Last updated April 12, 2019
Old cell phones and other such devices could pose a health risk in hospitals because of the amount of germs that can accumulate on their surfaces. The germs that old cell phones and the like are carrying into hospitals are not just any old bacteria either, but highly “worrisome” drug resistant bacteria, according to researchers from the Inonu University’s Department of Medical Microbiology in Malatya in Turkey.
The researchers studied more than 200 old cell phones and took swab samples from three distinct areas on the phones – the earpiece, the keypad, and the microphone. The phones were also placed in different categories depending to whom they belonged, be it patients, visitors or actual employees of the hospital. Alarmingly, while only 20 per cent of the phones owned by hospital employees were found to have bacteria on them, 40 per cent of the phones owned by either patients or visitors to the hospital were found to be harboring pathogens – and pathogens that were resistant to multiple drugs as well.

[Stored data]
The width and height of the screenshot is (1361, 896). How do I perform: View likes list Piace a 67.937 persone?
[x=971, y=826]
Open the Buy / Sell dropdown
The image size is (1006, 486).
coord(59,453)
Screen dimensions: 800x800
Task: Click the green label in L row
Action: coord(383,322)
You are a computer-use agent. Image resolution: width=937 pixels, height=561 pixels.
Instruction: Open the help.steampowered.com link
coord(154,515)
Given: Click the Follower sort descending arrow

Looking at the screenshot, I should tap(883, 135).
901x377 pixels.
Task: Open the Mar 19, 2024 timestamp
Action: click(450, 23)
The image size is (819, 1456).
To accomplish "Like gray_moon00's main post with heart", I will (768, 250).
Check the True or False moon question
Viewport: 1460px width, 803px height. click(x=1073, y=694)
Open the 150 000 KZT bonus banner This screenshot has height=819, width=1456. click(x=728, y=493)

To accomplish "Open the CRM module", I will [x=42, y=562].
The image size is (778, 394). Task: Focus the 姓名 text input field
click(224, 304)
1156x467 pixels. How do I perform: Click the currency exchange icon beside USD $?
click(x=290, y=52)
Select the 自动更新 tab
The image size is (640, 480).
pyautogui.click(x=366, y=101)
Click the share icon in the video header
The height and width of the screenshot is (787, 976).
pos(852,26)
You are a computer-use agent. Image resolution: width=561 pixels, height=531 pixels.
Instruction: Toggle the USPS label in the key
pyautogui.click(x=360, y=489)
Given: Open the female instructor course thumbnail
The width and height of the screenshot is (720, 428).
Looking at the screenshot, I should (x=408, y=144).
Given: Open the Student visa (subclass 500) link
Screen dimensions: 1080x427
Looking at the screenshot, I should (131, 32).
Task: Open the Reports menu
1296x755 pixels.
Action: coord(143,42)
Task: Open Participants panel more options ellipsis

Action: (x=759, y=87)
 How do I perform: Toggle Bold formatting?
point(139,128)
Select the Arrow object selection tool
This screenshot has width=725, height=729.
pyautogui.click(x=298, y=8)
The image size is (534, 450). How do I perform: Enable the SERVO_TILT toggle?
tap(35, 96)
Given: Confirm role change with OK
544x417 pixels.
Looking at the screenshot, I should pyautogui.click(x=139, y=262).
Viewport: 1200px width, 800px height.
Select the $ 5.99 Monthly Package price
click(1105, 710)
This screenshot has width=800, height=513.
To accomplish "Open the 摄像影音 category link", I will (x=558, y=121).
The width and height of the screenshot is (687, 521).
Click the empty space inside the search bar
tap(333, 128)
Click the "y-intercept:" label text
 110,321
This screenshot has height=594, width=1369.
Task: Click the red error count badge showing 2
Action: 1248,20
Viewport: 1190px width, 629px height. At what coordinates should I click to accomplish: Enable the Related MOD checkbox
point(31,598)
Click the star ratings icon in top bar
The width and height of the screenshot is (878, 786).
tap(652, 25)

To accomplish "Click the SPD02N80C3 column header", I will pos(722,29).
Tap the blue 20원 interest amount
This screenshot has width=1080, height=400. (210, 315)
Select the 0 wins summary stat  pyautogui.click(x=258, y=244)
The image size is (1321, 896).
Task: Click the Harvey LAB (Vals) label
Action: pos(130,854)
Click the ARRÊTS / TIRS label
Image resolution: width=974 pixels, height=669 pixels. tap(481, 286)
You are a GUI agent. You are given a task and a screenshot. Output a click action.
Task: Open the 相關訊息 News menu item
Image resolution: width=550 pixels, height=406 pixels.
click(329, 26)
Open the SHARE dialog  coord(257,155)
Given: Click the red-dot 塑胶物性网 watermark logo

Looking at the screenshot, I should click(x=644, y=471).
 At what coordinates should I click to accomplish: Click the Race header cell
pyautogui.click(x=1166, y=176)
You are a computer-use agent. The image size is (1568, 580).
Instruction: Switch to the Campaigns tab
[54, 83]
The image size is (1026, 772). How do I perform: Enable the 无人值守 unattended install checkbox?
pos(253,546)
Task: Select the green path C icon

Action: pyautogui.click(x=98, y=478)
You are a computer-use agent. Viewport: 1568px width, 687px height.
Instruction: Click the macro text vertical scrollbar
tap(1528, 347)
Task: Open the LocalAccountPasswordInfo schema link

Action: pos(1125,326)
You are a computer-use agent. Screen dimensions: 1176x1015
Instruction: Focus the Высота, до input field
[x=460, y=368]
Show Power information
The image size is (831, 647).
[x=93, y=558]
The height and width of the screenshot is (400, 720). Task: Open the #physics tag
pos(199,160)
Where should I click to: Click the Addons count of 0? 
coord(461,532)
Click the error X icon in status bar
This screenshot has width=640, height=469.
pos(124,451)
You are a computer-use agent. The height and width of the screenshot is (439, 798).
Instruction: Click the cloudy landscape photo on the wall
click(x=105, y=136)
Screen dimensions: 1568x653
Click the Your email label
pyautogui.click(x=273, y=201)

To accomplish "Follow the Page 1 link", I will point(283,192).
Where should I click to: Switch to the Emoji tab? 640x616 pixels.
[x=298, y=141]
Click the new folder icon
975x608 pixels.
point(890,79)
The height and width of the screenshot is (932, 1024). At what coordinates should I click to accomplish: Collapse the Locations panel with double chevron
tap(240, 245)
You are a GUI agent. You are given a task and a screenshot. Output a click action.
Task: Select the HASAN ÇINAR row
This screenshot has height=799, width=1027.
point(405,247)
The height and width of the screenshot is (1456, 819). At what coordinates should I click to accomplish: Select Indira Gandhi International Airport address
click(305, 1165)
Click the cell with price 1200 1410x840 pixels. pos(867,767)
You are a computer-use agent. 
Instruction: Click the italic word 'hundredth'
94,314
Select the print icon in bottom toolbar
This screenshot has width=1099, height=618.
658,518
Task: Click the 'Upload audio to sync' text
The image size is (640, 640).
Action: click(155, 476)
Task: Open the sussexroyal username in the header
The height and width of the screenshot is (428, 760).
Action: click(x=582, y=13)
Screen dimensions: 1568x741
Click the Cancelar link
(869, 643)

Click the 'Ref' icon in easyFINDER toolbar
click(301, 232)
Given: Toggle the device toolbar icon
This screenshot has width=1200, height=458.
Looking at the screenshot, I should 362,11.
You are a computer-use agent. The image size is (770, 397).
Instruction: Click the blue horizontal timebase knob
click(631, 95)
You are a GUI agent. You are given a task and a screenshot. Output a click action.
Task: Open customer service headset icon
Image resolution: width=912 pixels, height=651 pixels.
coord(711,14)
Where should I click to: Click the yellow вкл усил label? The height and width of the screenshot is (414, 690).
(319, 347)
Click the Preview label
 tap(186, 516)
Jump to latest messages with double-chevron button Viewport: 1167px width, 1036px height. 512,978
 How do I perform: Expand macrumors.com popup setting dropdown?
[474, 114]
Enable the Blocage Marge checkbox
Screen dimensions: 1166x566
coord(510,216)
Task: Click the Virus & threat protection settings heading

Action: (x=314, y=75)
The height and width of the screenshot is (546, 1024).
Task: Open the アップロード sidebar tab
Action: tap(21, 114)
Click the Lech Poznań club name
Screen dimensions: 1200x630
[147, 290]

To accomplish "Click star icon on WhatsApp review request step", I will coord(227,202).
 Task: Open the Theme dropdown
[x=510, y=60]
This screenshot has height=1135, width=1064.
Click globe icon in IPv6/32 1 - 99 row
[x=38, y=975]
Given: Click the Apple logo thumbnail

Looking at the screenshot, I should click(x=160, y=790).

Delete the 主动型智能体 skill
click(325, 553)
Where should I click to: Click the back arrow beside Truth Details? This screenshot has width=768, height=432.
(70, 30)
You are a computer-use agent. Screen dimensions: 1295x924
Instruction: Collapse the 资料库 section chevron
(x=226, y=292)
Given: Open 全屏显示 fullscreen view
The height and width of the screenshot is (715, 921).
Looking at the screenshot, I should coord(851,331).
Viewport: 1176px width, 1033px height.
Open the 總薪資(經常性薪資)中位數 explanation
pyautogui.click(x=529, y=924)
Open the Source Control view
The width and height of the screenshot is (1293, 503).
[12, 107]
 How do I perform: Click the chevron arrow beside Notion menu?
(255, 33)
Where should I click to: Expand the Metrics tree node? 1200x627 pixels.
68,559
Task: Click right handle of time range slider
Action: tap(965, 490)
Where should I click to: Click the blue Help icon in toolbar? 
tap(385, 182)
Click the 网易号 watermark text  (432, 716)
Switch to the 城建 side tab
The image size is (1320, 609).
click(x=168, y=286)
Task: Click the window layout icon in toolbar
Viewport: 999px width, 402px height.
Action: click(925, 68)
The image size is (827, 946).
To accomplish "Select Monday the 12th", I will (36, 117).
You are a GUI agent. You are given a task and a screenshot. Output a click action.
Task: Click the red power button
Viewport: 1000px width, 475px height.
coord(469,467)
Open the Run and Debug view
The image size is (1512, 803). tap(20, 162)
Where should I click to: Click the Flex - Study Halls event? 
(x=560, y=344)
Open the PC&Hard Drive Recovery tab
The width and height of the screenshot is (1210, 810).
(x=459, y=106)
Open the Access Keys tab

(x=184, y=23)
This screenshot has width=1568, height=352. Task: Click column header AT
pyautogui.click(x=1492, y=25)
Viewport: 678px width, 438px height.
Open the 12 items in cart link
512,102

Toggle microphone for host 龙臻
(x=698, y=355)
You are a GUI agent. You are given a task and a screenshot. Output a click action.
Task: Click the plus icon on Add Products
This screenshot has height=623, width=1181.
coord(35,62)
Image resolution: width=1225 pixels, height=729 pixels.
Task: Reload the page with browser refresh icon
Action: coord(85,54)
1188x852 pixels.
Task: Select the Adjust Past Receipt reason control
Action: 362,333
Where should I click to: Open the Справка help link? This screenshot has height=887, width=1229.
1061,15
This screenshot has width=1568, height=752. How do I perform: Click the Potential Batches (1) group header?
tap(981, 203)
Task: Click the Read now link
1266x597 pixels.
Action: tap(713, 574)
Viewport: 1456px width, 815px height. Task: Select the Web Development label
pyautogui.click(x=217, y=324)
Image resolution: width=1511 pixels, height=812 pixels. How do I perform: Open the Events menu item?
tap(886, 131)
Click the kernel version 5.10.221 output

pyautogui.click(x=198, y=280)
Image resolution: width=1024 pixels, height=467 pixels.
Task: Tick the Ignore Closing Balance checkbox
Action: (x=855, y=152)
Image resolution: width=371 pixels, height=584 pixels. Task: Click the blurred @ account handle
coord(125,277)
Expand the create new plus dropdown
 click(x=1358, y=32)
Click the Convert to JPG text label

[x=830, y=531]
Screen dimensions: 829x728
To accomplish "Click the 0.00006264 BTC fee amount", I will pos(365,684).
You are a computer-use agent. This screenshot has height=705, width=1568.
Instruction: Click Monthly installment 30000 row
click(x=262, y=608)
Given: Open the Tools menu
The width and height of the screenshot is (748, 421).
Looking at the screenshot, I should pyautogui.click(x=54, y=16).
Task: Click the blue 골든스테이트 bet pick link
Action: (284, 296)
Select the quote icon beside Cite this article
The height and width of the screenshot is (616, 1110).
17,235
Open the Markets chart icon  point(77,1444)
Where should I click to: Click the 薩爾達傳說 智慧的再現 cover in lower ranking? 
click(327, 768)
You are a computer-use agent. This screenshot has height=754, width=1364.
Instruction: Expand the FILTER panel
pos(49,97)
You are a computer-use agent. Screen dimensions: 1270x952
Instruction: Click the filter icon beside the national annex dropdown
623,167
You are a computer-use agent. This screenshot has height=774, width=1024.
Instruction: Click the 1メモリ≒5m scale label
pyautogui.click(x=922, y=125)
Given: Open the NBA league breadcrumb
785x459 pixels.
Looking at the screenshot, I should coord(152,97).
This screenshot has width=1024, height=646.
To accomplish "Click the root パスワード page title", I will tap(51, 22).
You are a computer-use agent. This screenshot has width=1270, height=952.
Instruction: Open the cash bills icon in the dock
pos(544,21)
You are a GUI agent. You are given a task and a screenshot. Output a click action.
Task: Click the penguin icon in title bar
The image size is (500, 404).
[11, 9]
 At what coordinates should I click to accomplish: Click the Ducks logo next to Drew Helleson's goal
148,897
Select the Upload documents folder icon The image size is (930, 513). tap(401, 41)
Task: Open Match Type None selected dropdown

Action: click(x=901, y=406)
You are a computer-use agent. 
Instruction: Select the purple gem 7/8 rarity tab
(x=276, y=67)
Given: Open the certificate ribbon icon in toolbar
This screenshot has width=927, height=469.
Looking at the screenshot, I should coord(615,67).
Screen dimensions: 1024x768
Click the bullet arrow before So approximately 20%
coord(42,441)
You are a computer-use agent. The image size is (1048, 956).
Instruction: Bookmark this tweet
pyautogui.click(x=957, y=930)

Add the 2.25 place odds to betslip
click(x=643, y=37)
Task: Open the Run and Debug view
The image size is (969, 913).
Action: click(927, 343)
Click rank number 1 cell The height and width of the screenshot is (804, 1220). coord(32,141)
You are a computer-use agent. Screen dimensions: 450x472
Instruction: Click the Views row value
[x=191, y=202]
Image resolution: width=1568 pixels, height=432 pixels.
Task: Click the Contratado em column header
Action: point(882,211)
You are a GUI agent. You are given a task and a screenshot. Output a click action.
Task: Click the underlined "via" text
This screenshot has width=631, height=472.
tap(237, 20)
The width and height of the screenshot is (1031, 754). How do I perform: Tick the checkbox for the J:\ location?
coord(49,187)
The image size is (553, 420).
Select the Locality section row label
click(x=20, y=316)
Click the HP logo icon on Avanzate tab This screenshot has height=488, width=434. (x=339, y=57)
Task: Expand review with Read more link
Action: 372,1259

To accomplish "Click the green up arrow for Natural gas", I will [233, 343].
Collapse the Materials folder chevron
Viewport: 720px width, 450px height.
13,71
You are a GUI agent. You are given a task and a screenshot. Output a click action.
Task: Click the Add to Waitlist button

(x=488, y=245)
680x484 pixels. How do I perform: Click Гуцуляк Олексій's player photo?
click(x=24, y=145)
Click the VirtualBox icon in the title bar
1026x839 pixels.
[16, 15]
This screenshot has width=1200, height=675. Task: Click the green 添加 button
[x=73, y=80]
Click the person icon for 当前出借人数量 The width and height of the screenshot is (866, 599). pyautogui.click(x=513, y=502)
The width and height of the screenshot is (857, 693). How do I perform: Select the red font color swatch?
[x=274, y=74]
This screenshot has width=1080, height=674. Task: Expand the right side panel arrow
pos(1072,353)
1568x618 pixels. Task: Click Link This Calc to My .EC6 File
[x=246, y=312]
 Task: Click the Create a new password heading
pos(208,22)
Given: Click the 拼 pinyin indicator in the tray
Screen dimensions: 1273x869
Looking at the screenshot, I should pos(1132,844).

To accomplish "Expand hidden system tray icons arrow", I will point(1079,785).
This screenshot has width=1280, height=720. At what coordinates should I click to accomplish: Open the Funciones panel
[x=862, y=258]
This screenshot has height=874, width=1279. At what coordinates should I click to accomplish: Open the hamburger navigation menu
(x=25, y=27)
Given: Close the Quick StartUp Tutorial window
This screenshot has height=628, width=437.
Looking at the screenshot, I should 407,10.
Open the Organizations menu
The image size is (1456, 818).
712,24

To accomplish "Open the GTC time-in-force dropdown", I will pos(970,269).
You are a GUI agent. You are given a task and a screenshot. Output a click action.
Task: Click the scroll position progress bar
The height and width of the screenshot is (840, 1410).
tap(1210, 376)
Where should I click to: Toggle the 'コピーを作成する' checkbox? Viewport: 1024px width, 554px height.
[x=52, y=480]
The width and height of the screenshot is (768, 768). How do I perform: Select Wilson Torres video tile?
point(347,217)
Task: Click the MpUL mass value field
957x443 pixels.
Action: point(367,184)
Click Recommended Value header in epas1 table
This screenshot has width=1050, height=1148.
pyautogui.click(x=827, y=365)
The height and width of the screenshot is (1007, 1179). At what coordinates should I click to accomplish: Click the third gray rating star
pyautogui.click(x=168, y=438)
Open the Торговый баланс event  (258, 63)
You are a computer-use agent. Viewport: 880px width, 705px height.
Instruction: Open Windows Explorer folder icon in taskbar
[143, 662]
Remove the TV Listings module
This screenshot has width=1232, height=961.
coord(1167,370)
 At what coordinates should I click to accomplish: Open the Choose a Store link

Tasks for this exercise >>
#1 In the text on cell phones in hospitals, which three areas of each phone did the researchers swab?
#2 Print the part of the cell phone text starting at "The researchers studied" and ending at "drugs as well.".
#3 Write what comes next in the text about germs on old cell phones in hospitals, picking up after its final sentence.

Response list >>
#1 The earpiece, the keypad, and the microphone.

#2
The researchers studied more than 200 old cell phones and took swab samples from three distinct areas on the phones – the earpiece, the keypad, and the microphone. The phones were also placed in different categories depending to whom they belonged, be it patients, visitors or actual employees of the hospital. Alarmingly, while only 20 per cent of the phones owned by hospital employees were found to have bacteria on them, 40 per cent of the phones owned by either patients or visitors to the hospital were found to be harboring pathogens – and pathogens that were resistant to multiple drugs as well.

#3
“The types of bacteria that were found on the patients’ (cell phones) and their resistance patterns were very worrisome”, according to the authors of the report, which has been published in the American Journal of Infection Control in their June issue. “Our findings suggest that mobile phones of patients, patients’ companions, and visitors represent higher risk for nosocomial pathogen colonization than those of (medical staff). Specific infection control measures may be required for this threat.”